An easy trip by car or train from Tokyo, Hakone plays the same role for Tokyoites that the East End of Long Island does for New Yorkers. A refreshing and stylish weekend getaway, it offers fresh air and beautiful scenery, including, on clear days, a view of Mount Fuji on the horizon. A car is unnecessary, since the various villages of the Hakone area are linked together by frequent boat, bus and train services.
The Hakone Open-Air Museum was the first sculpture garden in Japan when it opened in 1969. Some 120 works of contemporary art are displayed on the grounds, including works by Honoré de Balzac, Alexander Calder, Fernand Léger and Henry Moore.
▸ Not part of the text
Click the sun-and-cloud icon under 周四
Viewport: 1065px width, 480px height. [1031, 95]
There’s also an art gallery devoted to works by Pablo Picasso. Next to the museum café is a free open-air hot-spring footbath (where towels are available for 100 yen).
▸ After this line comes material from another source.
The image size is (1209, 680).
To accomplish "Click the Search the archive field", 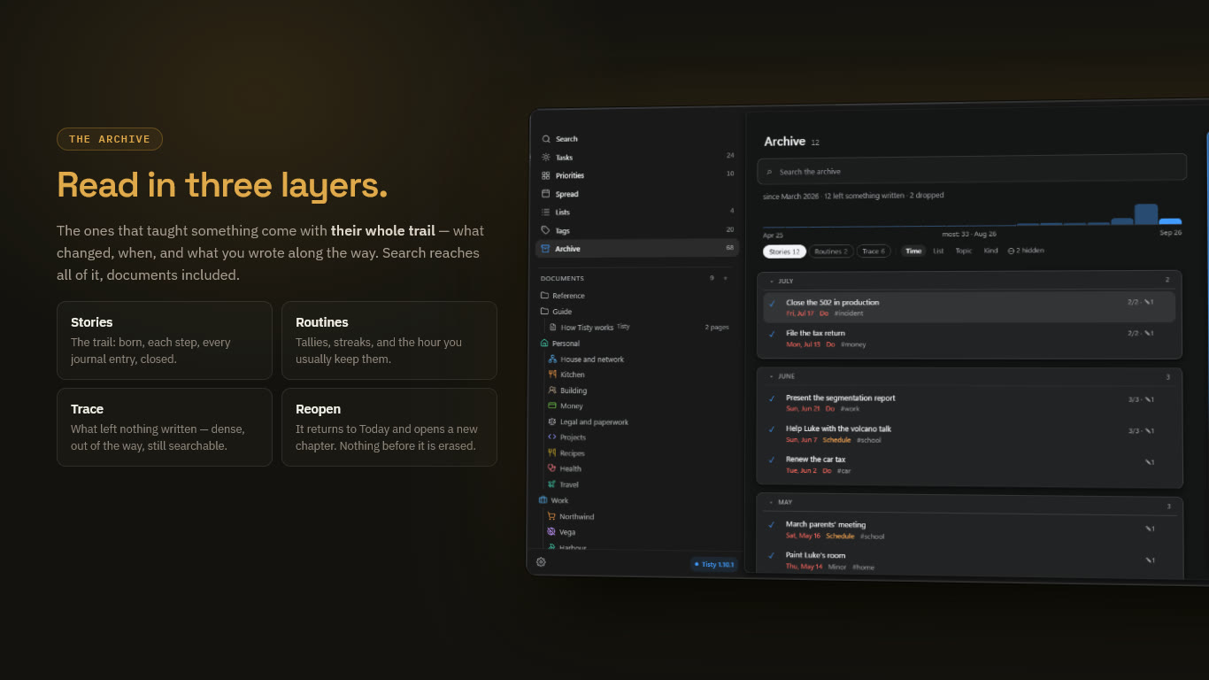I will pyautogui.click(x=972, y=169).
Afterwards, head for lunch at the Gyoza Center restaurant, which is a 10-minute walk from the museum. This cozy restaurant serves more than a dozen different varieties of homemade gyoza, or light Japanese dumplings, served steamed or in broth. 1300 Gora, Ashigarashimo-gun, Hakone-machi, Tel. (81) 460-82-3457.
After lunch, take the Togendai cable car, a five-minute walk from the restaurant, to Sounzan, where you can enjoy spectacular views over Lake Ashi and occasionally catch a glimpse of Mount Fuji. Then, catch the bus to Togendai at the north end of the lake. A pirate-style galleon that plies the waters of this pretty lake takes 25 minutes to reach Moto-Hakone Port. From the bus station adjacent to the dock there is a regular service to Miyanoshita station.
Arriving at Miyanoshita, head for the Fujiya Hotel, a charming time capsule of a hotel that originally opened in 1878. The wood-paneled Victoria Bar has tremendous atmosphere and is the perfect place for an apéritif, maybe a Japonais, which is made with Grey Goose vodka, quince liqueur, matcha tea syrup and egg white.